* What the task asks: Beginning at the line that includes "Mark Southern Waterfront", print each remaining line of the data word for word. Output nothing else.

* Data records:
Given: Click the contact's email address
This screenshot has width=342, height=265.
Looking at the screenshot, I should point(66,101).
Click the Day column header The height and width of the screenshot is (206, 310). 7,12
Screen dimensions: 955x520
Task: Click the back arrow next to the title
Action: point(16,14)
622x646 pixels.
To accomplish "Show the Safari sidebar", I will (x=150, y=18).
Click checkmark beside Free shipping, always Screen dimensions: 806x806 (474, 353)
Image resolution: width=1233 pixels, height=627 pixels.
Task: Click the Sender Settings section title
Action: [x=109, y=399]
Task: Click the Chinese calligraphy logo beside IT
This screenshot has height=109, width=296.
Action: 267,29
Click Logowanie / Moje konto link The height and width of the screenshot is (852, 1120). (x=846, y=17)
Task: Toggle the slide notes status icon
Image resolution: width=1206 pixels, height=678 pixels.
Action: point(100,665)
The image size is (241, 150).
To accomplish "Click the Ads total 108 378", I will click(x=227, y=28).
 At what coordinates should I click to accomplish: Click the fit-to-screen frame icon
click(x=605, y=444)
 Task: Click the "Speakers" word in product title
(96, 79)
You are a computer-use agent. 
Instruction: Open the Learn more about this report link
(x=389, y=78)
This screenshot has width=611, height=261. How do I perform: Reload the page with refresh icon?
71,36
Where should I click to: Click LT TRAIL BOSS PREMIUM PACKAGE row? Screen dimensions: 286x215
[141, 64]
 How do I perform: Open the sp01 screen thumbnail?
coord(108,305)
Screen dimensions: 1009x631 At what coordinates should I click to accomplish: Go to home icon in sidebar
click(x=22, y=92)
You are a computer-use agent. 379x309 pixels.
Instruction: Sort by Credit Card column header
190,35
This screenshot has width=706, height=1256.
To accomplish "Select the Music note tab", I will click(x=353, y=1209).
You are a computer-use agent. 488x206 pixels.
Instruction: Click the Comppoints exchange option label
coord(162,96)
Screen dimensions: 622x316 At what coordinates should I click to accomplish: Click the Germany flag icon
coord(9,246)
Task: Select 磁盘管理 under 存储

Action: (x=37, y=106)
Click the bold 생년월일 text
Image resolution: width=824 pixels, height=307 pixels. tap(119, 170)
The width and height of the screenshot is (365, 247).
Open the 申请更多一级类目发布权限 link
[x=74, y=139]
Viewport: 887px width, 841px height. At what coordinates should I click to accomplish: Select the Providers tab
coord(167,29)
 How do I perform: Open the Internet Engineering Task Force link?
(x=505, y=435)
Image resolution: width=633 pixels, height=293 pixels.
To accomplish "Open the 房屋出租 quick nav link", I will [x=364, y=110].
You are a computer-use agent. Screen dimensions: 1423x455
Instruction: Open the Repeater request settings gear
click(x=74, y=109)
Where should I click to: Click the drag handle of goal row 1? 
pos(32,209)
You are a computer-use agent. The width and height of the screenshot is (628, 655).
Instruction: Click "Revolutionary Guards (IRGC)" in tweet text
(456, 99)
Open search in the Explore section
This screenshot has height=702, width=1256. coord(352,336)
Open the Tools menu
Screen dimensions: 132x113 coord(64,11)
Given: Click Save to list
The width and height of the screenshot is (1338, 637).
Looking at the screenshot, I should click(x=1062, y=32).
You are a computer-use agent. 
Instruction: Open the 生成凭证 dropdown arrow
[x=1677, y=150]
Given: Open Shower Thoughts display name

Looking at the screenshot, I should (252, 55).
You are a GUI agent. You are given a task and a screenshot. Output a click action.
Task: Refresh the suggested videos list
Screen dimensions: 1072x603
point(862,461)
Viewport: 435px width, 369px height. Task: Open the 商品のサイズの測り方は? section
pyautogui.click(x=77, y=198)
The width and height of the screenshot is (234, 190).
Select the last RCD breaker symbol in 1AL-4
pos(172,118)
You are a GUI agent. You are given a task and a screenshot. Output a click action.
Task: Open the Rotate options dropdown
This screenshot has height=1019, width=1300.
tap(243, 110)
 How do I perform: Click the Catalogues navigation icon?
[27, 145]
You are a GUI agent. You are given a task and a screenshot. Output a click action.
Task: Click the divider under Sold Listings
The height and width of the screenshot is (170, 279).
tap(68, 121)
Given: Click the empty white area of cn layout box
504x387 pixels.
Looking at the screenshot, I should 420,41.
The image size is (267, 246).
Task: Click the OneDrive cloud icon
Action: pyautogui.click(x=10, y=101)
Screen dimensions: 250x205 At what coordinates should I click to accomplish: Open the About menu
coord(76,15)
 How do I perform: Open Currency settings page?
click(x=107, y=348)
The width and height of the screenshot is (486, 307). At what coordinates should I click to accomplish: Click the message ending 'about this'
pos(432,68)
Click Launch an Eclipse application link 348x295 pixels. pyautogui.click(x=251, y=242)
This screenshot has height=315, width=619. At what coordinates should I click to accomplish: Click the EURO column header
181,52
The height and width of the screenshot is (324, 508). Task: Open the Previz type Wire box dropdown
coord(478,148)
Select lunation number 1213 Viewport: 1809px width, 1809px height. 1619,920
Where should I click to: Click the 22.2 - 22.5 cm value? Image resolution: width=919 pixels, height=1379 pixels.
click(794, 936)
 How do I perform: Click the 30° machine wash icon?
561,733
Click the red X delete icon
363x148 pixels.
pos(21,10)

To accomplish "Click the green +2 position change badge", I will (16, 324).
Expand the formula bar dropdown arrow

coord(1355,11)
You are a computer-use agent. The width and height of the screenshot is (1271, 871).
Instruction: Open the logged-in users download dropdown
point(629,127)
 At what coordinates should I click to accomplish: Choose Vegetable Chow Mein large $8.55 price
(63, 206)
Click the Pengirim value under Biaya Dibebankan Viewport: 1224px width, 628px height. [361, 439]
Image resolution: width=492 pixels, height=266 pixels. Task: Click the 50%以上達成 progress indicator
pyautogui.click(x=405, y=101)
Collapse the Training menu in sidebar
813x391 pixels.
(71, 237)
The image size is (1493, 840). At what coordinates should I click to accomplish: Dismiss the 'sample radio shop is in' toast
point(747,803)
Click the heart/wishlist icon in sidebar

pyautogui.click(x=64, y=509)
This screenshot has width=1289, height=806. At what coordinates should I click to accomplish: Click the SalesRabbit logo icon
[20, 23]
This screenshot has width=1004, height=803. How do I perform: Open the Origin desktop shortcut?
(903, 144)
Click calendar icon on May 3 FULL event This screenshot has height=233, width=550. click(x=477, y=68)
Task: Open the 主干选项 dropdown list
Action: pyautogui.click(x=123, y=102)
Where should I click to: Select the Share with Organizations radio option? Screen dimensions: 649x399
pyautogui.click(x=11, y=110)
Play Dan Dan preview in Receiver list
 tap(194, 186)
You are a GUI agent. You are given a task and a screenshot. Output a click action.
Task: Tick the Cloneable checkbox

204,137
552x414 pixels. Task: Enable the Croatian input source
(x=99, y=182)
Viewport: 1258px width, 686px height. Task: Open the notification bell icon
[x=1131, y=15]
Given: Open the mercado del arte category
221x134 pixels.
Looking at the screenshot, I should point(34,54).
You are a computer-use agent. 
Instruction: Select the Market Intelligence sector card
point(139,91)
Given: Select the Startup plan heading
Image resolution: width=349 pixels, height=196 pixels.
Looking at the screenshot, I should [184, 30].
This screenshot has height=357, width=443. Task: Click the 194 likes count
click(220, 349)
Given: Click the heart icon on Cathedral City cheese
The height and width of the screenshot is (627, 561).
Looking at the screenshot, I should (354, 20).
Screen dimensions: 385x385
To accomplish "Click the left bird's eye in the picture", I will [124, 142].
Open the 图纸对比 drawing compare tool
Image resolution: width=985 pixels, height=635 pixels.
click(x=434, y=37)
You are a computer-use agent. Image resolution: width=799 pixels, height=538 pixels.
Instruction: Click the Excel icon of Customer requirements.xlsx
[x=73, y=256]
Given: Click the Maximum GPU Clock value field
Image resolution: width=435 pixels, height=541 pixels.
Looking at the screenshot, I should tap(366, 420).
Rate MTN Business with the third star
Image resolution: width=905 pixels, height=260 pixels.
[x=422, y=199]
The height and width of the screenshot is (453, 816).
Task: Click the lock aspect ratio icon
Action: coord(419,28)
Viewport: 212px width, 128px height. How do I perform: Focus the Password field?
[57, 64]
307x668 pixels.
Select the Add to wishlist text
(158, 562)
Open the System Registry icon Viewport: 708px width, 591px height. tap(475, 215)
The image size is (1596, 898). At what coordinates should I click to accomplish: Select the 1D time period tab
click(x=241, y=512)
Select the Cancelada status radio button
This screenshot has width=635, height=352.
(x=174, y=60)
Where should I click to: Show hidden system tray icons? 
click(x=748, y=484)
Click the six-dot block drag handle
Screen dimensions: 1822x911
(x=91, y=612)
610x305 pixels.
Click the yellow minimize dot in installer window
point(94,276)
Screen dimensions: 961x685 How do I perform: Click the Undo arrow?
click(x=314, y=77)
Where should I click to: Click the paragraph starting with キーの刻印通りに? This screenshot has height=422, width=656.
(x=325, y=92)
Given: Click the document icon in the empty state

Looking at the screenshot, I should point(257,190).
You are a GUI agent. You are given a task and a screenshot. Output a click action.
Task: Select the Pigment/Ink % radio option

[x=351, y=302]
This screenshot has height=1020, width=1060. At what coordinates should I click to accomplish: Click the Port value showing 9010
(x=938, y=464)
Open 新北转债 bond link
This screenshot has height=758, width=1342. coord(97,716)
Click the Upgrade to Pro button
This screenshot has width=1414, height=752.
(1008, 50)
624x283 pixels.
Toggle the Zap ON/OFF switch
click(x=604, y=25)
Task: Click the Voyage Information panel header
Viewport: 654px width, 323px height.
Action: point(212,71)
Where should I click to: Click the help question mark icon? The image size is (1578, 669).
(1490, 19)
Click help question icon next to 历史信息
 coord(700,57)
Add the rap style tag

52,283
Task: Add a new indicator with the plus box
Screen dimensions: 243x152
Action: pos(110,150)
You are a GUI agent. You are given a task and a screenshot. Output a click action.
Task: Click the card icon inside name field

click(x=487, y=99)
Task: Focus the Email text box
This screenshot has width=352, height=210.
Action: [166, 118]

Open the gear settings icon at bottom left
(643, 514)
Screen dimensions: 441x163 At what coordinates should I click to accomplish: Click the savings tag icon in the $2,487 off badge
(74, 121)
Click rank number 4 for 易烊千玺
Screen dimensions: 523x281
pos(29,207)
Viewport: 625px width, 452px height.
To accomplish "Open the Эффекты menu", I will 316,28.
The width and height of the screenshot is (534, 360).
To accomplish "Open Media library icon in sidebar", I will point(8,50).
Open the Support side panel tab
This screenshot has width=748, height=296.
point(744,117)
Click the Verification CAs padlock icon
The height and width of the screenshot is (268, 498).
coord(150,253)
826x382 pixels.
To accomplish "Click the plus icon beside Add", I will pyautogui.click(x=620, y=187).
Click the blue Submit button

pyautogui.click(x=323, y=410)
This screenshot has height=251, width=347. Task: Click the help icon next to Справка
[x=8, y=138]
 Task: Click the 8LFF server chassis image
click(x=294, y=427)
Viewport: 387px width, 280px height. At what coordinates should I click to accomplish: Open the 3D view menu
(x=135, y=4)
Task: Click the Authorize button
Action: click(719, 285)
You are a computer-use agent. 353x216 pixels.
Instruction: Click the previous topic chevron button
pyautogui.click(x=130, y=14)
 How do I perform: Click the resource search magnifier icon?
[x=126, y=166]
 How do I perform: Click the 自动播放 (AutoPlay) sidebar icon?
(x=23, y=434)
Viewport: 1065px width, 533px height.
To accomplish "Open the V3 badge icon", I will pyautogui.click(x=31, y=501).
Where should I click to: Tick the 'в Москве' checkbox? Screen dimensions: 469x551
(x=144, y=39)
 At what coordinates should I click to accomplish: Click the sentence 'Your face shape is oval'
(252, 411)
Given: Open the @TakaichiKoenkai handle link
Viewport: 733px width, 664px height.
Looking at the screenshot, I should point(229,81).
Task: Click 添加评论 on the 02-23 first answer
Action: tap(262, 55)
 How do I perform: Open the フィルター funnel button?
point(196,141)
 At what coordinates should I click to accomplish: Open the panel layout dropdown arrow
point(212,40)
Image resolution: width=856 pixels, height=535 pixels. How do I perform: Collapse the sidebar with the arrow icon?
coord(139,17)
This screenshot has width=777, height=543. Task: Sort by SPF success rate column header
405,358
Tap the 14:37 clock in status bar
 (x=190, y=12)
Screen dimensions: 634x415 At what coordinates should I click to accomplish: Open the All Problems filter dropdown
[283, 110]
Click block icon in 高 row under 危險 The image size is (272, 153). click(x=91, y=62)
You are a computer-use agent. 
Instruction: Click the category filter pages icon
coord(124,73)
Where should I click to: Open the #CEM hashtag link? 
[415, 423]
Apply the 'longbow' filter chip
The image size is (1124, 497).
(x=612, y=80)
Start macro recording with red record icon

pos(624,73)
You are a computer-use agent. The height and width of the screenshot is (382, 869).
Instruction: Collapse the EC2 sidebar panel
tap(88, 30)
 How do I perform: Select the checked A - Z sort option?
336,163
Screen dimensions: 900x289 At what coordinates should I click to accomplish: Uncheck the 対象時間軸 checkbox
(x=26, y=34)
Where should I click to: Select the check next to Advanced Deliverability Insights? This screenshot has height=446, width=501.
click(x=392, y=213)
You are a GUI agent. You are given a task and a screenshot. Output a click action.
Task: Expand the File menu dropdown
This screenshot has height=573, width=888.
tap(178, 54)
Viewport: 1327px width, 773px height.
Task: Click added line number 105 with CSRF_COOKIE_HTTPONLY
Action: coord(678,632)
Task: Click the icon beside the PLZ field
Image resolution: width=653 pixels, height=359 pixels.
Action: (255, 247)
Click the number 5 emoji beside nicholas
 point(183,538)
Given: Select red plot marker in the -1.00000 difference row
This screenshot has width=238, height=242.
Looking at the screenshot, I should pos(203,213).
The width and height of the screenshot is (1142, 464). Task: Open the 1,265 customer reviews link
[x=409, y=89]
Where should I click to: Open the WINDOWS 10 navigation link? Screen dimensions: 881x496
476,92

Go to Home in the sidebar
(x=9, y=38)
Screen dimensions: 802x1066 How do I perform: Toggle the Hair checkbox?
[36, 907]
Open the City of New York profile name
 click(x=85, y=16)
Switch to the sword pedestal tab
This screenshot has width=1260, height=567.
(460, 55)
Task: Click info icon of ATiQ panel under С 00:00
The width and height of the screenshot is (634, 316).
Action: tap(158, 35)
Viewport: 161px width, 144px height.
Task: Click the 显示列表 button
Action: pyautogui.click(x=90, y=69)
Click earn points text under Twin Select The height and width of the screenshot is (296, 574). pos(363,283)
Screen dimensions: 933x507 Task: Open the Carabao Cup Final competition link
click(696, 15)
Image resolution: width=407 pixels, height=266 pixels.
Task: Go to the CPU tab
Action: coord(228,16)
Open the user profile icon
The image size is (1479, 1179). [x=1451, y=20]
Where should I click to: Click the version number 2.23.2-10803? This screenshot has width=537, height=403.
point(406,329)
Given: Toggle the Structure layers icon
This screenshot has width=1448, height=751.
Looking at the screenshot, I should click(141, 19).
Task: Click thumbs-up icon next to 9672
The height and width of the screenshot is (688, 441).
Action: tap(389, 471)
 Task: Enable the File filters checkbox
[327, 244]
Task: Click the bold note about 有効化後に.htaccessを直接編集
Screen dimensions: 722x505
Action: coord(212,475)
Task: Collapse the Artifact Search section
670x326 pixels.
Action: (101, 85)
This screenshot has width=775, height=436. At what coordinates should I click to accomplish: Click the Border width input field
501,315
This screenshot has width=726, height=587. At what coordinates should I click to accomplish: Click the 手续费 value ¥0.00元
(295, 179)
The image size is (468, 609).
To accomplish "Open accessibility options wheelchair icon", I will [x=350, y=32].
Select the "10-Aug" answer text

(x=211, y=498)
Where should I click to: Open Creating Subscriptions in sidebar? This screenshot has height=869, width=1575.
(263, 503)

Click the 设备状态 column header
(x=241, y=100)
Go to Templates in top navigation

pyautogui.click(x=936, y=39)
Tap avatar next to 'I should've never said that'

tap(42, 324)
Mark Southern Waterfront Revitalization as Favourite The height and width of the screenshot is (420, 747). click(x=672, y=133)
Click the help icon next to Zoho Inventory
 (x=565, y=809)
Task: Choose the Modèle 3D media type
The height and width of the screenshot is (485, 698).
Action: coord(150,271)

* Result of the task:
Mark Southern Waterfront Revitalization as Favourite The height and width of the screenshot is (420, 747). click(x=672, y=133)
Click the help icon next to Zoho Inventory
 (x=565, y=809)
Task: Choose the Modèle 3D media type
The height and width of the screenshot is (485, 698).
Action: coord(150,271)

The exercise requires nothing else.